#### Exercise data

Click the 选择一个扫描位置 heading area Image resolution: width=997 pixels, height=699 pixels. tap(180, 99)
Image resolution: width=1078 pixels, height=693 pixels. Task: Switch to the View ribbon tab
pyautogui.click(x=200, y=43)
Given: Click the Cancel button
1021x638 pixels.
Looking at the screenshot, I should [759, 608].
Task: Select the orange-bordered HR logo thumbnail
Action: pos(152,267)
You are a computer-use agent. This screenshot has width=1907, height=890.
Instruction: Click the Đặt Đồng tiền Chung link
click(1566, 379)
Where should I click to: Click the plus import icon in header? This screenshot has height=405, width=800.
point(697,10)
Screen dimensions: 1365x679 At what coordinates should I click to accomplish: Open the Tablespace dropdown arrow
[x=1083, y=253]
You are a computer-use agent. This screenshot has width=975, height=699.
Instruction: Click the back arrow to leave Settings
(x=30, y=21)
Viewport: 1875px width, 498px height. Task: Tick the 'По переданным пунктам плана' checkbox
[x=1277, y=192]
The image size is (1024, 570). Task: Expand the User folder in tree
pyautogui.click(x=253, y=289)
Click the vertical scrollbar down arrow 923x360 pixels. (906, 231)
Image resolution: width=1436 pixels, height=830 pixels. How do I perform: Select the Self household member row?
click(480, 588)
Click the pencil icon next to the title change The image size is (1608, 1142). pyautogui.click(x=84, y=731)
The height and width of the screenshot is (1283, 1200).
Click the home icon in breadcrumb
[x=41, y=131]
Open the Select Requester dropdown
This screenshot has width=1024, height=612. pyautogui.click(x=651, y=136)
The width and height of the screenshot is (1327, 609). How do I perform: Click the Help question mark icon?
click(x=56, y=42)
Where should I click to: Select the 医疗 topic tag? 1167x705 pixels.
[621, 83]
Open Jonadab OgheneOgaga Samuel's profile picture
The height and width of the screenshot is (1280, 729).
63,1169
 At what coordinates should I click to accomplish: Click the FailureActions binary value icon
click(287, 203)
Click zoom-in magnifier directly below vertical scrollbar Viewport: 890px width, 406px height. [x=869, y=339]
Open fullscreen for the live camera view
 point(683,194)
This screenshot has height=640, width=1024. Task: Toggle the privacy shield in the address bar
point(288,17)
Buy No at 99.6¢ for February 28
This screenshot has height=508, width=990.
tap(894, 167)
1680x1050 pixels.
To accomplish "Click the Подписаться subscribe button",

########

__Work to complete__. A complete, exact transcription of the data above is required.

__Output below__.
Click the 选择一个扫描位置 heading area Image resolution: width=997 pixels, height=699 pixels. tap(180, 99)
Image resolution: width=1078 pixels, height=693 pixels. Task: Switch to the View ribbon tab
pyautogui.click(x=200, y=43)
Given: Click the Cancel button
1021x638 pixels.
Looking at the screenshot, I should [759, 608].
Task: Select the orange-bordered HR logo thumbnail
Action: pos(152,267)
You are a computer-use agent. This screenshot has width=1907, height=890.
Instruction: Click the Đặt Đồng tiền Chung link
click(1566, 379)
Where should I click to: Click the plus import icon in header? This screenshot has height=405, width=800.
point(697,10)
Screen dimensions: 1365x679 At what coordinates should I click to accomplish: Open the Tablespace dropdown arrow
[x=1083, y=253]
You are a computer-use agent. This screenshot has width=975, height=699.
Instruction: Click the back arrow to leave Settings
(x=30, y=21)
Viewport: 1875px width, 498px height. Task: Tick the 'По переданным пунктам плана' checkbox
[x=1277, y=192]
The image size is (1024, 570). Task: Expand the User folder in tree
pyautogui.click(x=253, y=289)
Click the vertical scrollbar down arrow 923x360 pixels. (906, 231)
Image resolution: width=1436 pixels, height=830 pixels. How do I perform: Select the Self household member row?
click(480, 588)
Click the pencil icon next to the title change The image size is (1608, 1142). pyautogui.click(x=84, y=731)
The height and width of the screenshot is (1283, 1200).
Click the home icon in breadcrumb
[x=41, y=131]
Open the Select Requester dropdown
This screenshot has width=1024, height=612. pyautogui.click(x=651, y=136)
The width and height of the screenshot is (1327, 609). How do I perform: Click the Help question mark icon?
click(x=56, y=42)
Where should I click to: Select the 医疗 topic tag? 1167x705 pixels.
[621, 83]
Open Jonadab OgheneOgaga Samuel's profile picture
The height and width of the screenshot is (1280, 729).
63,1169
 At what coordinates should I click to accomplish: Click the FailureActions binary value icon
click(287, 203)
Click zoom-in magnifier directly below vertical scrollbar Viewport: 890px width, 406px height. [x=869, y=339]
Open fullscreen for the live camera view
 point(683,194)
This screenshot has height=640, width=1024. Task: Toggle the privacy shield in the address bar
point(288,17)
Buy No at 99.6¢ for February 28
This screenshot has height=508, width=990.
tap(894, 167)
1680x1050 pixels.
To accomplish "Click the Подписаться subscribe button",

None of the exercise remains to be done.